ひとの身体の作りはシンプルなシステム(張力ネットワーク)だが、構造はとても複雑だ。
自然物は水分を高く含み細かい捻れや反発といった動きができる有機的なもの。
それに対して人工物はメタル感むき出しの無機質なもの。
組織の一部(個人)になるのか、組織になるのかはどう動くのかを決定づける。
この写真の場合、ひざ関節は人工的なものに置き換えられている。
大腿骨・半月板・膝蓋骨があらわになっているが、非常に単純な構造で出来ていることに改めて驚いてもらえたらと思う。
組織として動くのなら和を持って行動することが望ましいが、自由を望む場合は独立的でいることができる。
有機的なからだの中に突如現れたのは、人工関節。
和が保たれていた状態に無機質なものが入ってくると、初めは動きに戸惑うこともあるだろう。

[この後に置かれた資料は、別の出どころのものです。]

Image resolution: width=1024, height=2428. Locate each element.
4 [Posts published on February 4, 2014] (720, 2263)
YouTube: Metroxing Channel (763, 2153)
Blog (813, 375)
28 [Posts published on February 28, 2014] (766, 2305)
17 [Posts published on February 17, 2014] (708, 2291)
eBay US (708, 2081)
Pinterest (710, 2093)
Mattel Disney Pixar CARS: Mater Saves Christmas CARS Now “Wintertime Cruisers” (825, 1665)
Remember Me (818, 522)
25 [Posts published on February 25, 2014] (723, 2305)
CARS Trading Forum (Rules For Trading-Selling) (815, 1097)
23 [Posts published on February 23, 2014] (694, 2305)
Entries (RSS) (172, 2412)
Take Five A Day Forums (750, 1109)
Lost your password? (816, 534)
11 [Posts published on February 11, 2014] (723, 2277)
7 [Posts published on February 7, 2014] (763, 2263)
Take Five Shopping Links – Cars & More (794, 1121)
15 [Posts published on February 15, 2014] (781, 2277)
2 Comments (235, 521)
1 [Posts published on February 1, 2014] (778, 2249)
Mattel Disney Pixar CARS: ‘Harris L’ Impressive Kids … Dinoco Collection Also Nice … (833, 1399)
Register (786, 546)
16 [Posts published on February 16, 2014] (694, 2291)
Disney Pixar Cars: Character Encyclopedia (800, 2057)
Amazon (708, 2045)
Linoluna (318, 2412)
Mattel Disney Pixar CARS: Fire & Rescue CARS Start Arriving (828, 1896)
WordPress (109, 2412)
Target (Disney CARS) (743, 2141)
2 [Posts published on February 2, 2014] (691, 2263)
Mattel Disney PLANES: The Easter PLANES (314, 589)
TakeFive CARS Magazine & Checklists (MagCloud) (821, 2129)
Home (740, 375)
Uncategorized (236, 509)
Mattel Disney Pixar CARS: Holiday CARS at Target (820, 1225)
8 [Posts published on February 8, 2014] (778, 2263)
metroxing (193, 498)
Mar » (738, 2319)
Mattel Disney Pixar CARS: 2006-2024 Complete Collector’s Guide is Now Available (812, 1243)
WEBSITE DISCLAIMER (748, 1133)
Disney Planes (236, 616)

人工関節それだけを見ると無機質で独立した組織として機能するかもしれないけれど、こうしてからだに馴染むまで時間が経過すれば、ひょっとしたら組織として全体性を帯びた動きができるようになるのかもしれない。

わかりやすい物理学・量子力学の世界の話として、粒子と波を例に挙げよう。
この場合、物質を構成する「最小限の単位」として粒子が、物質の特性としての「状態」になる。
感覚がからだを認識している以上、からだという状態は存在する。
同時に、各細胞>分子>原子>素粒子としても物質は存在する。
ふたつの異なる事実が同時に存在するということは、両方の特性をもった現実が存在するということ。
どちらも細部に意識を向けることができれば、高いパフォーマンスは発揮できる。
それはどちらもじぶんのからだなのだから。